**PAGE EXCERPT:**
== Segment start ==
14-3-3 protein biomarker cerebrospinal fluid rapidly progressive dementia

INTRODUCTION

Rapidly progressive dementia (RPD) is a cognitive disorder that progresses from an asymptomatic stage to dementia within several weeks to months [1, 2], and it can be triggered by neurodegenerative, autoimmune, infectious, and metabolic diseases. Creutzfeldt-Jakob disease (CJD), a fatal neurodegenerative disorder, is the prototypic diagnosis [3, 4]. It is necessary to differentiate between CJD and non-prion RPD to prevent potential iatrogenic spread and improve patient prognosis. Cerebrospinal fluid (CSF) markers, particularly the 14-3-3 protein, is a widely used biomarker for differential diagnosis.

The 14-3-3 protein is abundantly expressed in the brain and is important for signaling pathways, and cellular growth and apoptosis [5, 6]. It is released into the CSF in response to acute neuronal injury [7, 8] and is considered a reliable surrogate marker of CJD and was included in WHO diagnostic criteria [9 –12]. However, the CSF 14-3-3 protein has been detected in non-prion diseases such as infectious or autoimmune encephalitis, and the specificity was relatively lower (40% –92%) [5 , 13–17]. Furthermore, the sensitivity is relatively lower in Asian cohorts compared to those of the other regions [18 –20]. All these reasons challenge the diagnostic value of CSF 14-3-3 protein. Previous studies have identified some factors that might influence the 14-3-3 results in CJD, such as codon 129 genotype, PrP^Sc type and disease duration [21]. But, hitherto, no study investigated the influencing factors of 14-3-3 protein in non-prion cases. Therefore, it is still unclear whether there is a relationship between CSF 14-3-3 protein and clinical features in the non-prion RPD group.

To this end, our objective was to explore the general distribution of underlying diseases in non-prion RPD positive for the CSF 14-3-3 test and investigate the association between clinical features and positive CSF 14-3-3 in non-prion RPD patients.
== Segment end ==
**REQUIREMENT:** Retype the passage of the page excerpt from "14-3-3 protein biomarker" to "for differential diagnosis.".

**RECORD EXCERPTS:**
== Segment start ==
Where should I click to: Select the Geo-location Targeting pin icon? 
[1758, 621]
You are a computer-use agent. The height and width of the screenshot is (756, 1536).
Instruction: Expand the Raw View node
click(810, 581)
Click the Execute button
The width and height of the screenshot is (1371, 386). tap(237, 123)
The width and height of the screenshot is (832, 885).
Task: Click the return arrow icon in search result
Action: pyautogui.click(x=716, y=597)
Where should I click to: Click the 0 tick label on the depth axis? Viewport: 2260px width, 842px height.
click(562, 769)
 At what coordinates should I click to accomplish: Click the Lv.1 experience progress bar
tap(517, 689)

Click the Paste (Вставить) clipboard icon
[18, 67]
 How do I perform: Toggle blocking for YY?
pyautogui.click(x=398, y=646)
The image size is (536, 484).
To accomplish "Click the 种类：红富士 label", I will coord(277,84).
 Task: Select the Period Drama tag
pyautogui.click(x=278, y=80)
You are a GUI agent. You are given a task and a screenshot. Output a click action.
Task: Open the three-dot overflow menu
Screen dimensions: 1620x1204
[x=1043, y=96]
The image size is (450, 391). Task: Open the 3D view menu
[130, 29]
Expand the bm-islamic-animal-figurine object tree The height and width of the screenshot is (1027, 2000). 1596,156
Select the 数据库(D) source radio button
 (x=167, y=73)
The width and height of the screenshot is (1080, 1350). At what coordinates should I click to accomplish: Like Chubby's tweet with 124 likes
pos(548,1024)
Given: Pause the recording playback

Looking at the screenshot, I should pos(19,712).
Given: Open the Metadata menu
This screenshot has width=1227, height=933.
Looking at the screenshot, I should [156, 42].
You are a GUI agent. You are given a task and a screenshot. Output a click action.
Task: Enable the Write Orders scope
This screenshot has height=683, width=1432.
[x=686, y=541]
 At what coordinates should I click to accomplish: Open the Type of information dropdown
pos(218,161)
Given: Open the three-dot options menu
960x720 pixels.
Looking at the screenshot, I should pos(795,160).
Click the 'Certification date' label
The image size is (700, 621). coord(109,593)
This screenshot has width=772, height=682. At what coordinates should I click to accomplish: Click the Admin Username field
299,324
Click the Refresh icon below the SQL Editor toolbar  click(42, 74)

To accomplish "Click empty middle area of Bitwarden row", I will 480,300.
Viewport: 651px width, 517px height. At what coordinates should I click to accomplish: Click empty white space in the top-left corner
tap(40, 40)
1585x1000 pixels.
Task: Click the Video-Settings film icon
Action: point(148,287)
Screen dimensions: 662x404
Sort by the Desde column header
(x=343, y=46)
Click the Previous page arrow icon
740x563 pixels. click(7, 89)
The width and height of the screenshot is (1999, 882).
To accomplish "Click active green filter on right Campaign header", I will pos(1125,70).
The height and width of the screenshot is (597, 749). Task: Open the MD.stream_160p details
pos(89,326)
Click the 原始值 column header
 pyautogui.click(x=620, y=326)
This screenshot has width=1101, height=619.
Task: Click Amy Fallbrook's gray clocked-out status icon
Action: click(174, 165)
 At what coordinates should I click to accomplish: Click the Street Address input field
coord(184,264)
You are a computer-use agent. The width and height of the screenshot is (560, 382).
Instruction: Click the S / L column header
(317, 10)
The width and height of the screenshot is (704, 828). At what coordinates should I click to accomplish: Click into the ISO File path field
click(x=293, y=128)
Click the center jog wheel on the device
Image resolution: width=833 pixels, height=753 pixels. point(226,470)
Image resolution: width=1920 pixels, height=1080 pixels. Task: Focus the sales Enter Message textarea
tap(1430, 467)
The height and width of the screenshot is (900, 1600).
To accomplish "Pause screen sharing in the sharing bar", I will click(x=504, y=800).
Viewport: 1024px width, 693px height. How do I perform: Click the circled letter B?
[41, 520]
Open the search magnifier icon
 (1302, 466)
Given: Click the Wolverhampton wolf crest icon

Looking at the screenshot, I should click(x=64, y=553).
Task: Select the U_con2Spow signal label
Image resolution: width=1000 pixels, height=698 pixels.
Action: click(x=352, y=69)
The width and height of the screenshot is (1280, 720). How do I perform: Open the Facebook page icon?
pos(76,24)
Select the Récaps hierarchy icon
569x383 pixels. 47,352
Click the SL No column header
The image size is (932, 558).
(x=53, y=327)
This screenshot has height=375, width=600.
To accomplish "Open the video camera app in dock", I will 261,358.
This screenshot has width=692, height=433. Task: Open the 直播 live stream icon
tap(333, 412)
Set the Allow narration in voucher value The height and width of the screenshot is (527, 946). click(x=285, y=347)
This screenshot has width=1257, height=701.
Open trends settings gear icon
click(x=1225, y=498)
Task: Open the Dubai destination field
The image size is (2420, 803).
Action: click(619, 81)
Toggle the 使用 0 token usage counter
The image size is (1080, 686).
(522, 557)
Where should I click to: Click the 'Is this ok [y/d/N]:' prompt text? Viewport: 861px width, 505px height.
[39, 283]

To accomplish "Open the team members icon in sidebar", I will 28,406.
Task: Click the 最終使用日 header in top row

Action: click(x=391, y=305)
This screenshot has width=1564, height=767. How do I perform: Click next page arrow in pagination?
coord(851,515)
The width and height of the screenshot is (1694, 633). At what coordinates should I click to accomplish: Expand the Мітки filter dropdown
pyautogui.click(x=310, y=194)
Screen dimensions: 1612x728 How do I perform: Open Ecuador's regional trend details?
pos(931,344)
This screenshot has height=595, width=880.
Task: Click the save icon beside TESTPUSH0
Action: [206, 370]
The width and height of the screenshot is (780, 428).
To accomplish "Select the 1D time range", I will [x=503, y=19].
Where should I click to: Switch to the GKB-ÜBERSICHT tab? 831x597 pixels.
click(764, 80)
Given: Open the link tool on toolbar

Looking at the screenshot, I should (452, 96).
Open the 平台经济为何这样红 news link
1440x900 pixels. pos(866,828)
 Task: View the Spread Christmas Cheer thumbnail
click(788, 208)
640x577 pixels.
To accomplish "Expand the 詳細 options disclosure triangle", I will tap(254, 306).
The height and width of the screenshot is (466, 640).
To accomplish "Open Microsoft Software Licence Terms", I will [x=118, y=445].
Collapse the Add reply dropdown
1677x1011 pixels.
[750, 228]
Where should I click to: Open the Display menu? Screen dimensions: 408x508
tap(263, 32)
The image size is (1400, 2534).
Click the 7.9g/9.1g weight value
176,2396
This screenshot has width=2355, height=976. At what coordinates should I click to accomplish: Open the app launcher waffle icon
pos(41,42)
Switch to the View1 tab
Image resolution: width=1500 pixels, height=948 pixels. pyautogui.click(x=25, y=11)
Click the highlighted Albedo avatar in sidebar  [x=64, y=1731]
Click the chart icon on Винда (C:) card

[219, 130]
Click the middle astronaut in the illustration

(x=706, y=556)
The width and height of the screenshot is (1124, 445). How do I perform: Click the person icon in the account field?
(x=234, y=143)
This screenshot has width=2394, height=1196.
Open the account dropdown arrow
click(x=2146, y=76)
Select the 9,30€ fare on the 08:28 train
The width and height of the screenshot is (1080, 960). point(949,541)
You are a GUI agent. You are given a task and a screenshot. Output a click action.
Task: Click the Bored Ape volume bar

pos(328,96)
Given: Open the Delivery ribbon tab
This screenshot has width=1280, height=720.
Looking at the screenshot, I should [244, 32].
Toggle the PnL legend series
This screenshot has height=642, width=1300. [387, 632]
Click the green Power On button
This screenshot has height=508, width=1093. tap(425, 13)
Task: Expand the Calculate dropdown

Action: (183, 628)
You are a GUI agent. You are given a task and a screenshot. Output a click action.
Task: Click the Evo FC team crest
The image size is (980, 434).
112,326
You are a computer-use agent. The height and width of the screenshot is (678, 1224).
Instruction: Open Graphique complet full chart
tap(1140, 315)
== Segment end ==
**SOLUTION FOR THIS TASK:**
14-3-3 protein biomarker cerebrospinal fluid rapidly progressive dementia

INTRODUCTION

Rapidly progressive dementia (RPD) is a cognitive disorder that progresses from an asymptomatic stage to dementia within several weeks to months [1, 2], and it can be triggered by neurodegenerative, autoimmune, infectious, and metabolic diseases. Creutzfeldt-Jakob disease (CJD), a fatal neurodegenerative disorder, is the prototypic diagnosis [3, 4]. It is necessary to differentiate between CJD and non-prion RPD to prevent potential iatrogenic spread and improve patient prognosis. Cerebrospinal fluid (CSF) markers, particularly the 14-3-3 protein, is a widely used biomarker for differential diagnosis.